News - Nissan
Nissan looks to bounce back in 2021
New products, greater fleet and rental sales to help Nissan Aus move past COVID
26 Nov 2020
NISSAN Australia is confident it can bounce back from a COVID-interrupted 2020, with a raft of new products and stronger channel mix to help the brand claw back its segment share which has been reduced over the last 10 months.
To the end of October, overall sales for the Japanese car-maker have fallen by 28.9 per cent – more than the 18.8 per cent average fall for the broader automotive industry – leading to the brand having its overall market share drop from 4.7 per cent in October 2019 to 4.1 per cent.
Speaking to GoAuto, Nissan Australia managing director Stephen Lester said he was happy with the way the company dealt with the pandemic in 2020, saying the Australian arm could only work with the cards it has been dealt.
“I’m really impressed with the resilience of the team and dealers first and foremost, and everybody is going through a variety of challenges relating to COVID, and the outcomes and result of other decisions being made that you can’t impact means that you’re forced to continue to control what you can control locally, and as a result I think people have done overall an exceptional job battling, recovering and putting on a positive face on how to get the job done,” he said.
“And from a commercial standpoint, the results, I think we’ve got along quite well this year.”
When GoAuto talked to Mr Lester last December, he said Nissan was already expecting difficult sales conditions in 2020, before COVID-19 further ravaged the new-car market.
However he did say he hoped Nissan would grow its segment share, a hope which has failed to materialise.
Mr Lester said the primary reason for the loss of share in 2020 was due mainly to fleet and rental sales, which have understandably dropped off significantly this year.
“It all comes down to channel mix, as I was mentioning we’ve had really strong growth in retail channel (private and ABN sales) which is positive,” he said.

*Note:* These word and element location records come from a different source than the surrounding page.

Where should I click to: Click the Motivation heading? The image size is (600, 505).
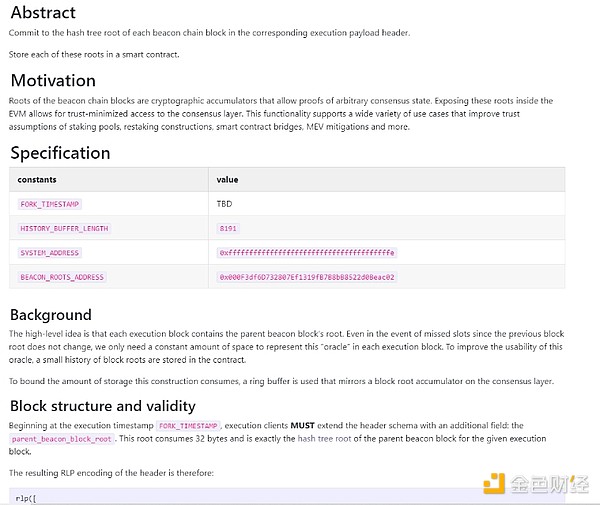click(x=53, y=80)
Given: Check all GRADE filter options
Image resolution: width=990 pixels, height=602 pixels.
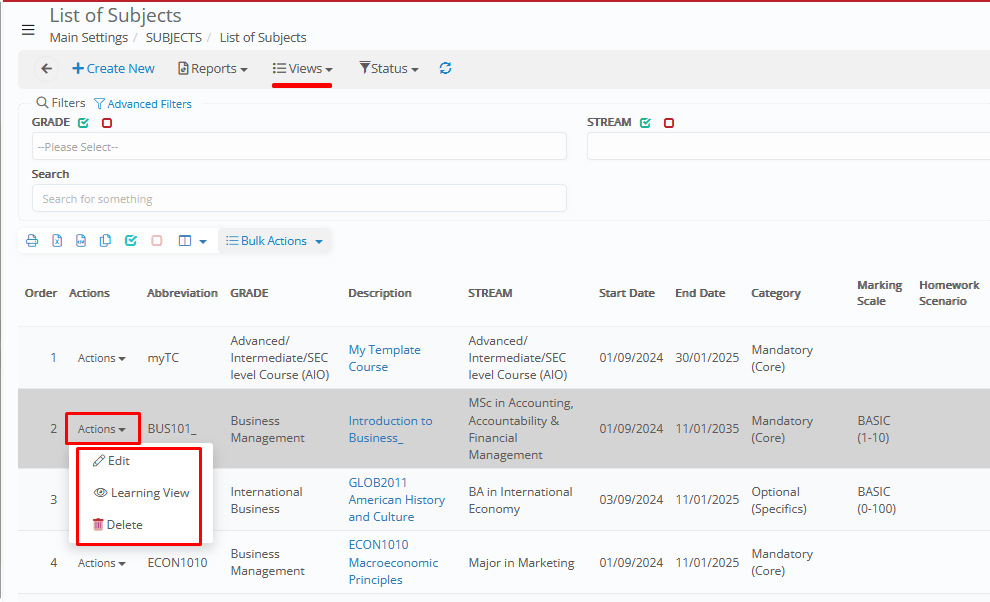Looking at the screenshot, I should tap(84, 123).
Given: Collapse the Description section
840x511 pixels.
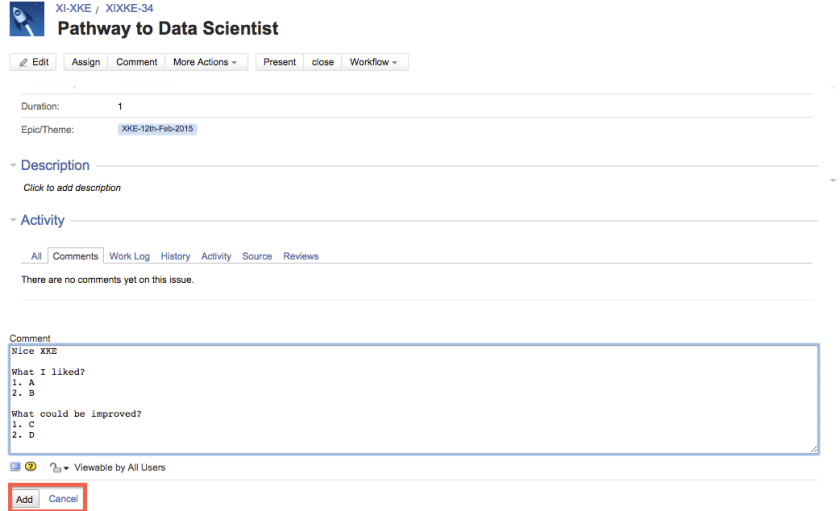Looking at the screenshot, I should coord(13,166).
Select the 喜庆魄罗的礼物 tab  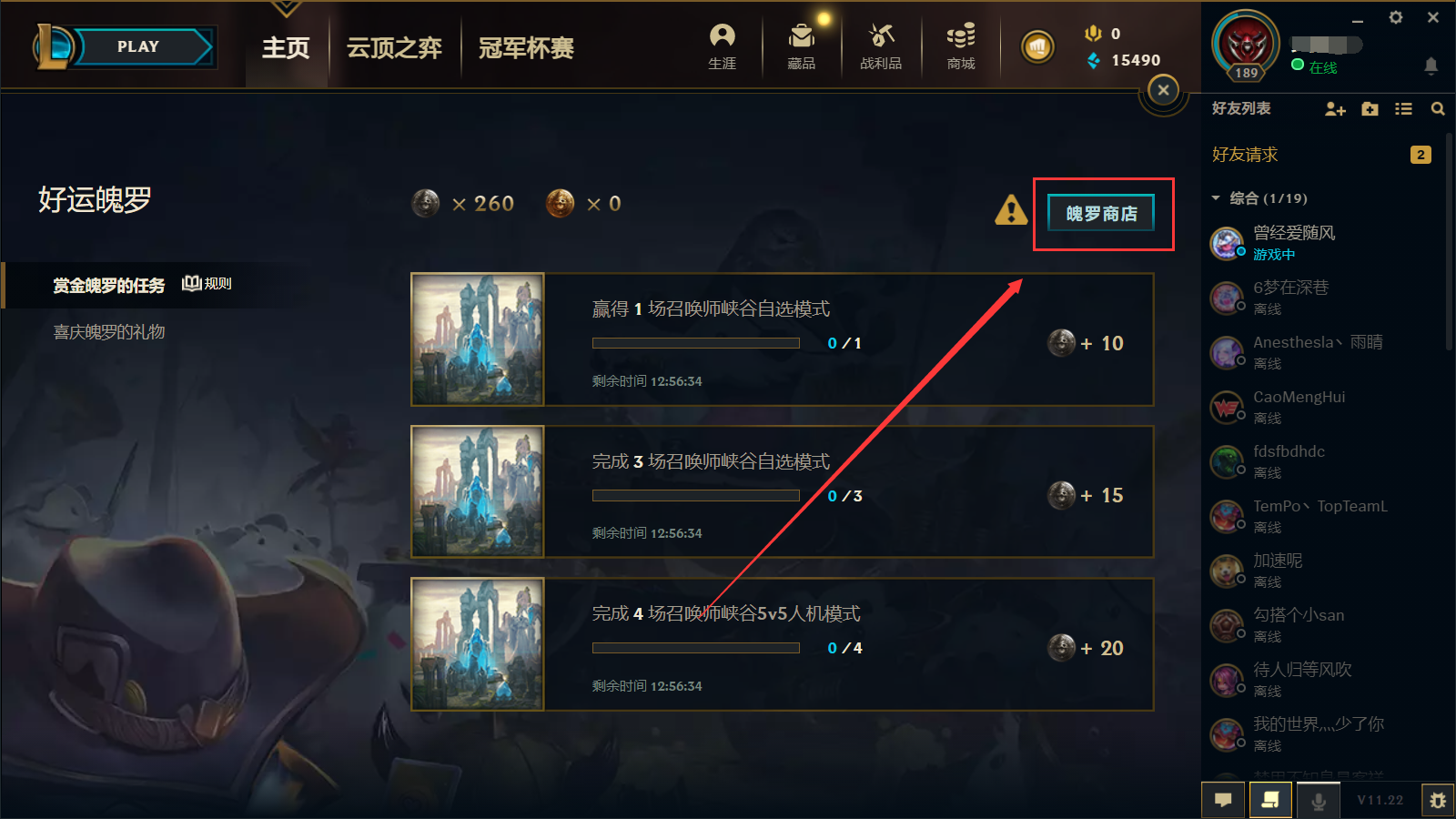(109, 332)
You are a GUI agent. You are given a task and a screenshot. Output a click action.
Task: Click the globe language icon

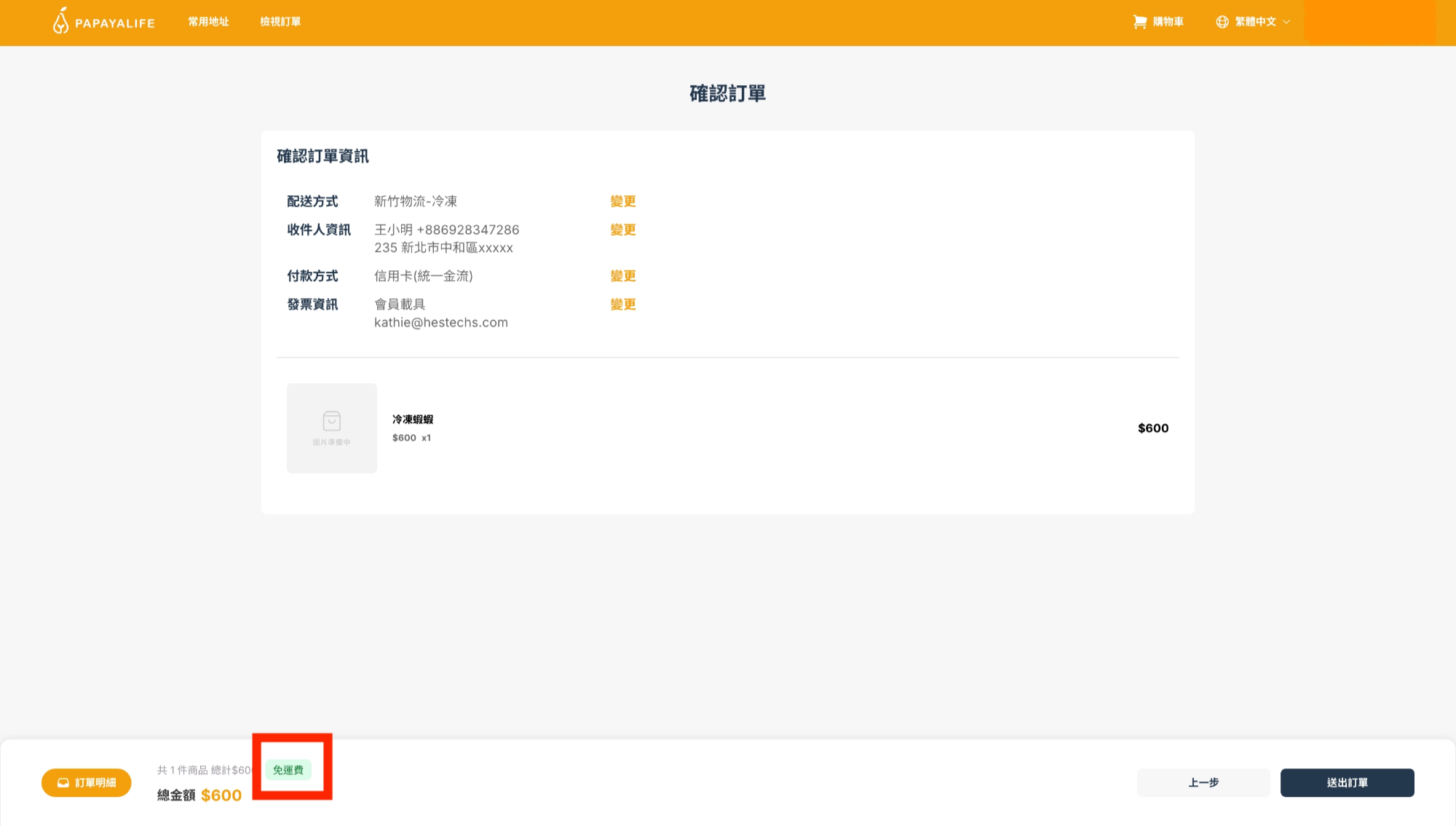point(1222,22)

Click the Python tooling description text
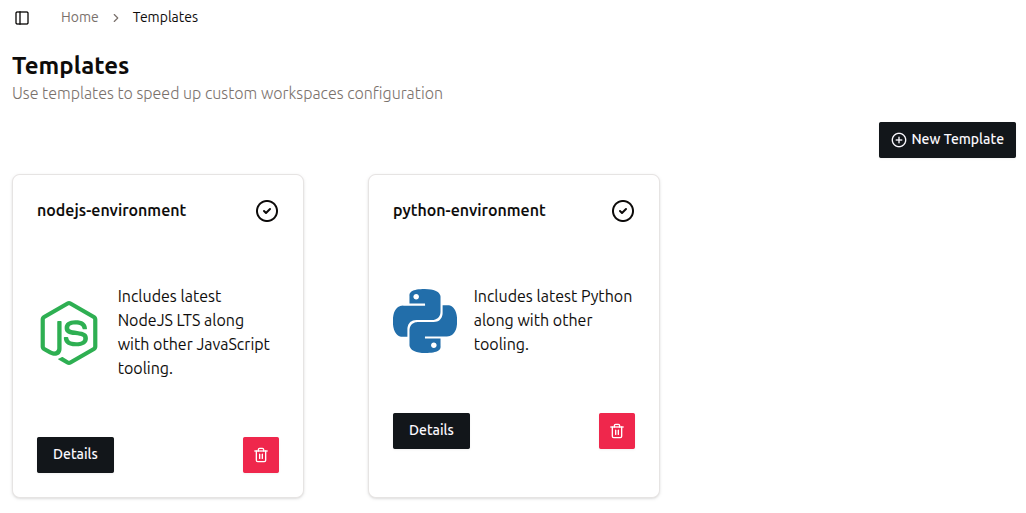coord(552,320)
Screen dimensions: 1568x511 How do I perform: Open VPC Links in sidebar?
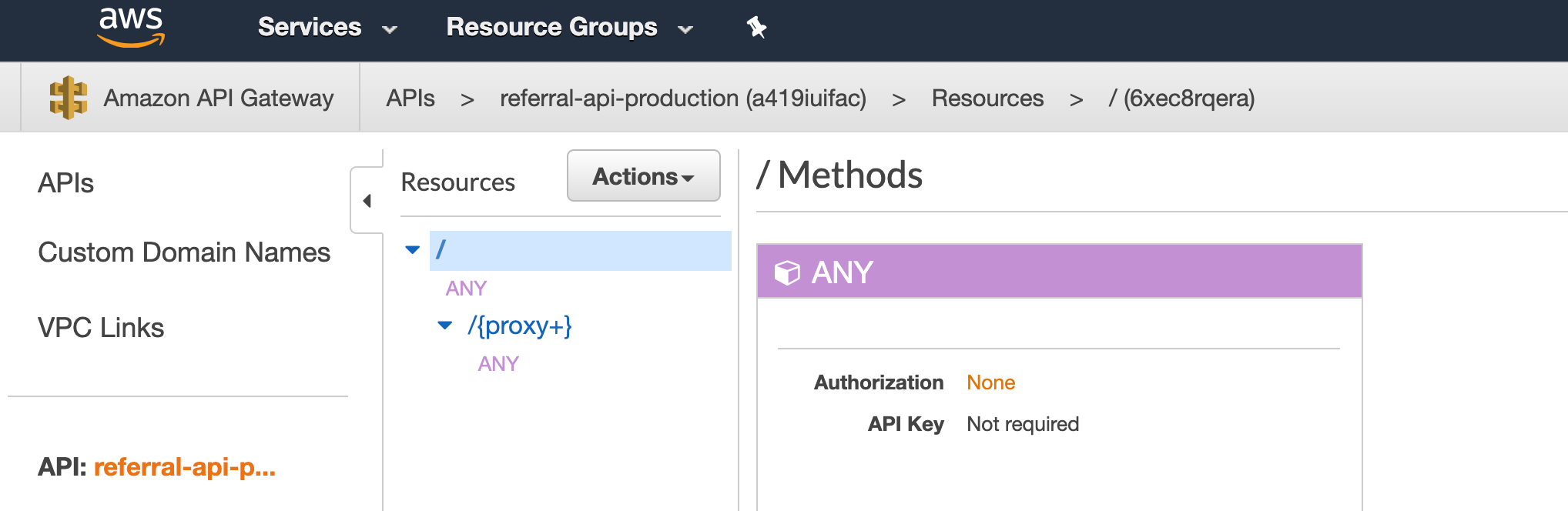tap(101, 328)
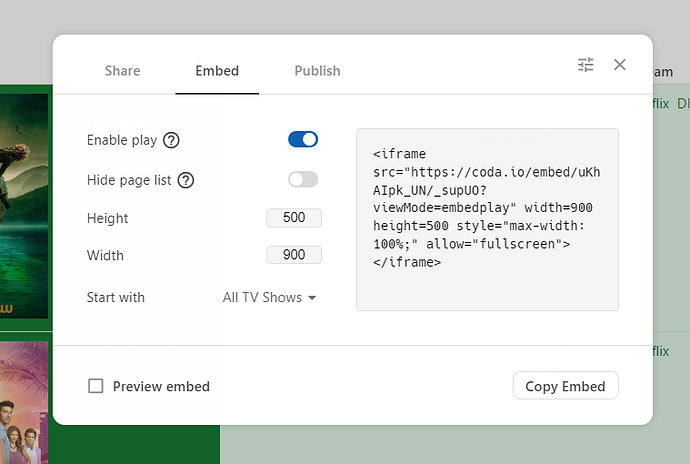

“When you look at the market share erosion it’s really coming from the fact that in particular some of the fleet and rental channels, and even things like company cars where we’re not doing as much because people aren’t driving as much or rental’s not there.
“From our standpoint it’s not where we want to be aspirationally, but looking forward to new products like Navara will continue to help support that overall share recovery and again re-balancing the channels as we go forward and of course all that’s been affected this year by COVID.”
As for how to correct the sales downturn – Nissan’s last year of growth came in 2018 where it saw a 2.0 per cent overall lift – Mr Lester said the prosperity of the wider industry hinged on the outcome of COVID-19 and the production of a vaccine, however a range of incoming new product would help bolster the brand’s appeal.
“I think we’re all at the mercy of the pandemic in terms of what happens vis-a-vis restriction changes or some sort of jab that helps as a preventative measure for further spread,” he said.
“For us the year – not withstanding those uncontrollables – is looking really promising, we’ve made a really good push in retail sales volume and retail mix, which has been quite positive and bodes really well when we start looking at new products coming to market for us.
“We just unveiled two weeks ago the story of Navara which is really good, and that builds on some of the momentum we’ve built with Juke and more stories to come into ‘21.
“So all of that really I think sets the Nissan brand up and our dealers up really, really well to meet the continued demands and interests of Australian consumers.”
In early November Nissan revealed the updated Navara pick-up, the brand’s second-best selling model behind the X-Trail medium SUV which should see a welcome uptick in sales for its workhorse.
The hardcore N-Trek Warrior version will follow early next year, continuing Nissan Australia’s partnership with third-party engineering firm Premcar.
Furthermore, a new-generation Qashqai small SUV – built on the Renault-Nissan-Mitsubishi Alliance’s CMF-C platform – will be revealed next year, with an Australian arrival sure to follow soon after.
The new model will likely come to Australia with the option of the e-Power hybrid variant, which provides the driving characteristics of an EV without the need for constant charging.
GoAutounderstands a new-generation Pathfinder seven-seat large SUV is also around the corner, with spy shots floating around of a camouflaged Pathfinder undergoing testing in new-gen guise.
While the lucrative sub-$70,000 large SUV segment has contributed 71,132 sales to the end of October, the Pathfinder has only made up 950 of those, down 56.1 per cent year-on-year and making it one of the slowest-selling offerings in the segment, behind only the Chinese Haval H9 and LDV D90 as well as the SsangYong Rexton and hardcore off-roading Jeep Wrangler.
The enhanced Patrol Warrior upper-large SUV is also expected to materialise at some point in 2021, however Nissan is still yet to provide concrete timing as to an on-sale date.
Some excitement will be injected to the Nissan line-up when the new Nissan Z coupe is revealed and brought Down Under, however timelines for a local arrival are still up in the air.
When GoAutospoke to Nissan in late 2019, Mr Lester said the brand was on the search for a small hatch to add volume to the brand’s bottom line, however it appears the search is still on with no appropriate suitor found from Nissan’s global portfolio.